#### Work instruction
Print each record that follows exactly, leaving the pictures behind.

....

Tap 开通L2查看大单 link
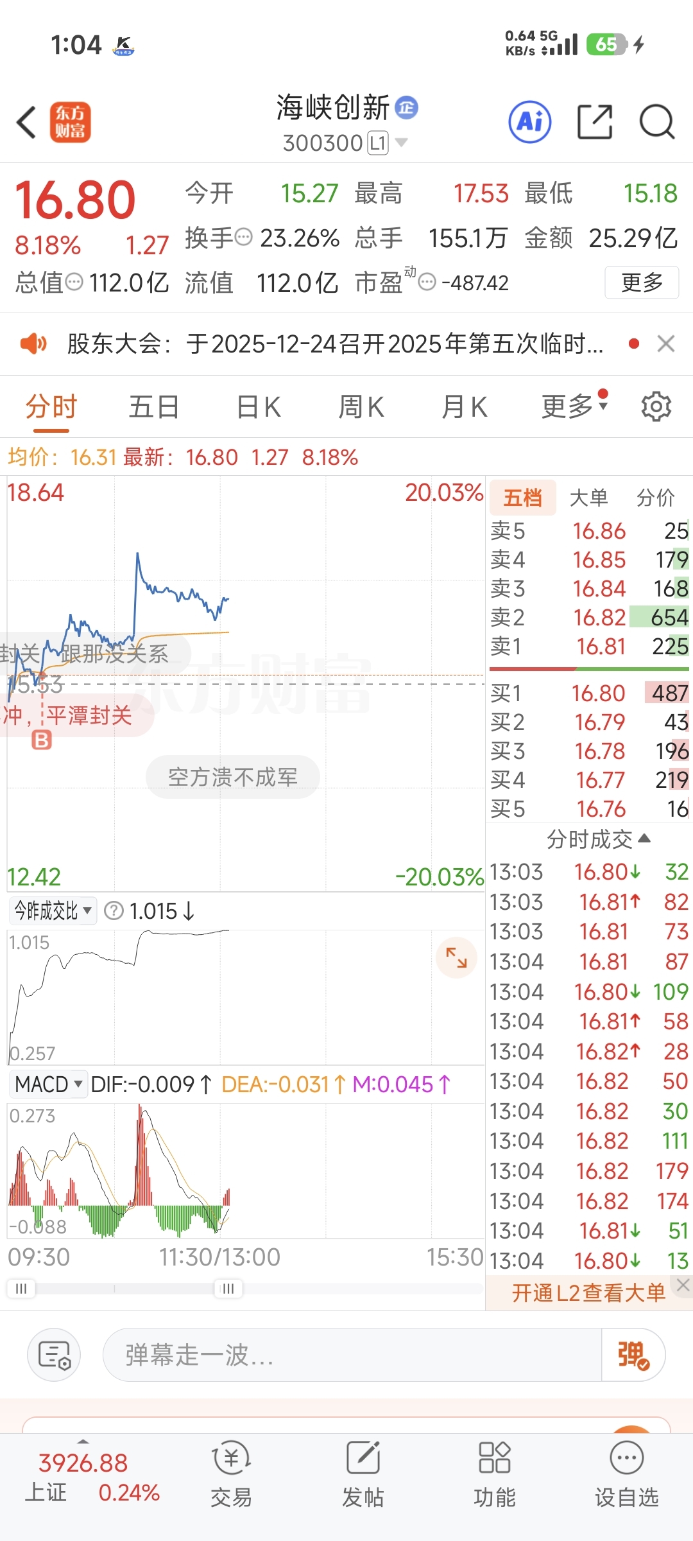The image size is (693, 1541). [588, 1293]
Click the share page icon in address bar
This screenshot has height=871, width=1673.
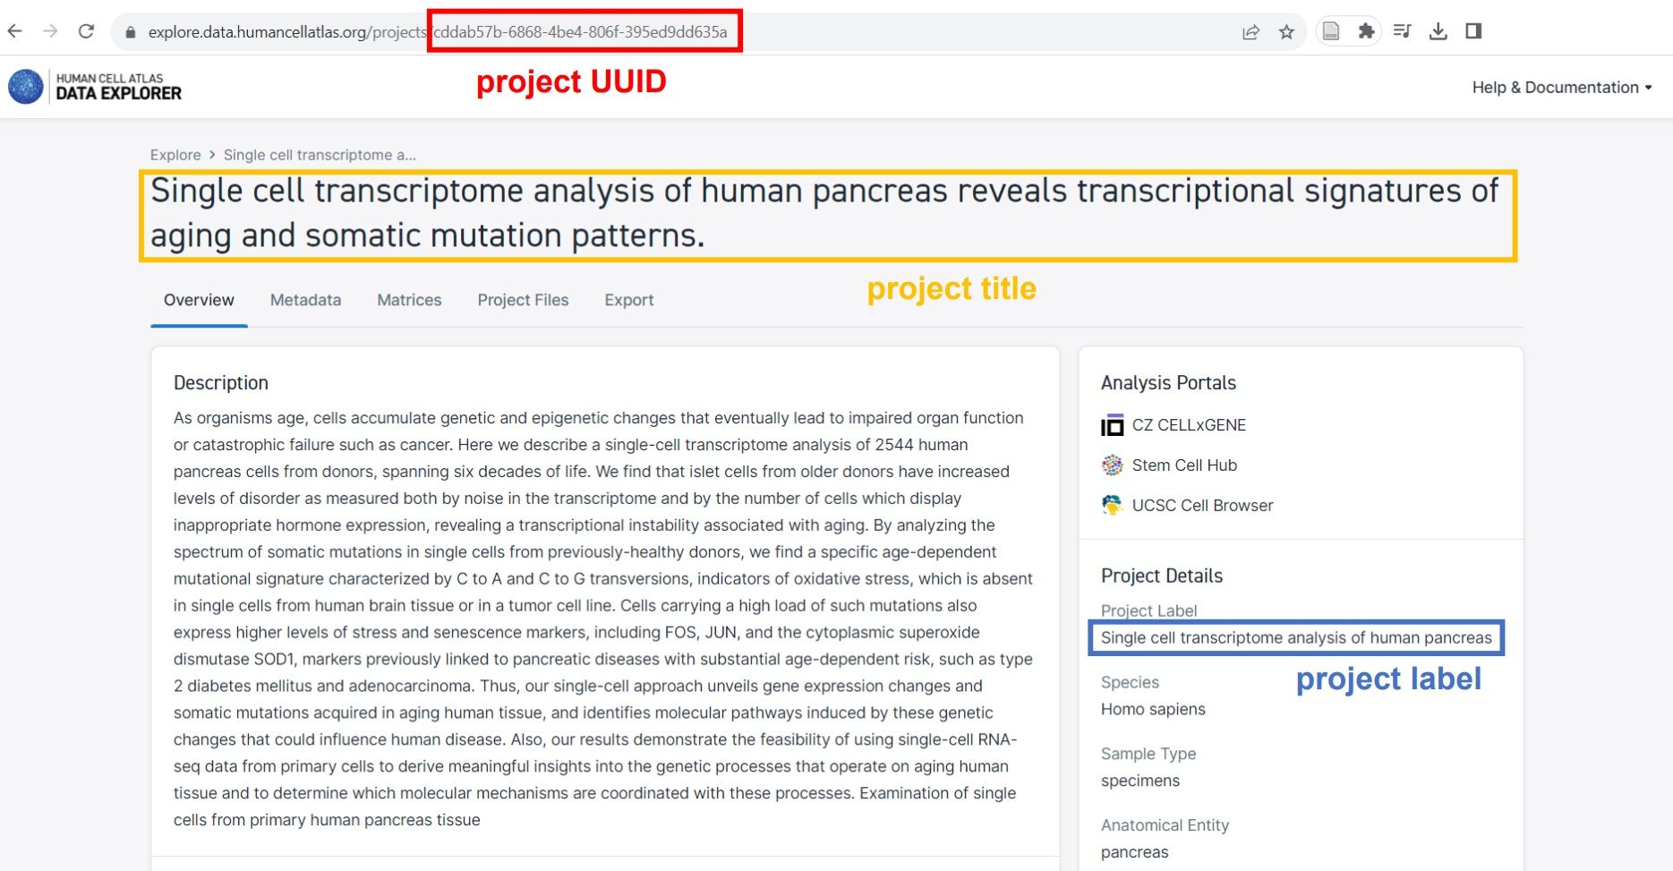point(1250,32)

....

#### Reply to the task
Tap 开通L2查看大单 link
The image size is (693, 1541). [588, 1293]
Click the share page icon in address bar
This screenshot has height=871, width=1673.
point(1250,32)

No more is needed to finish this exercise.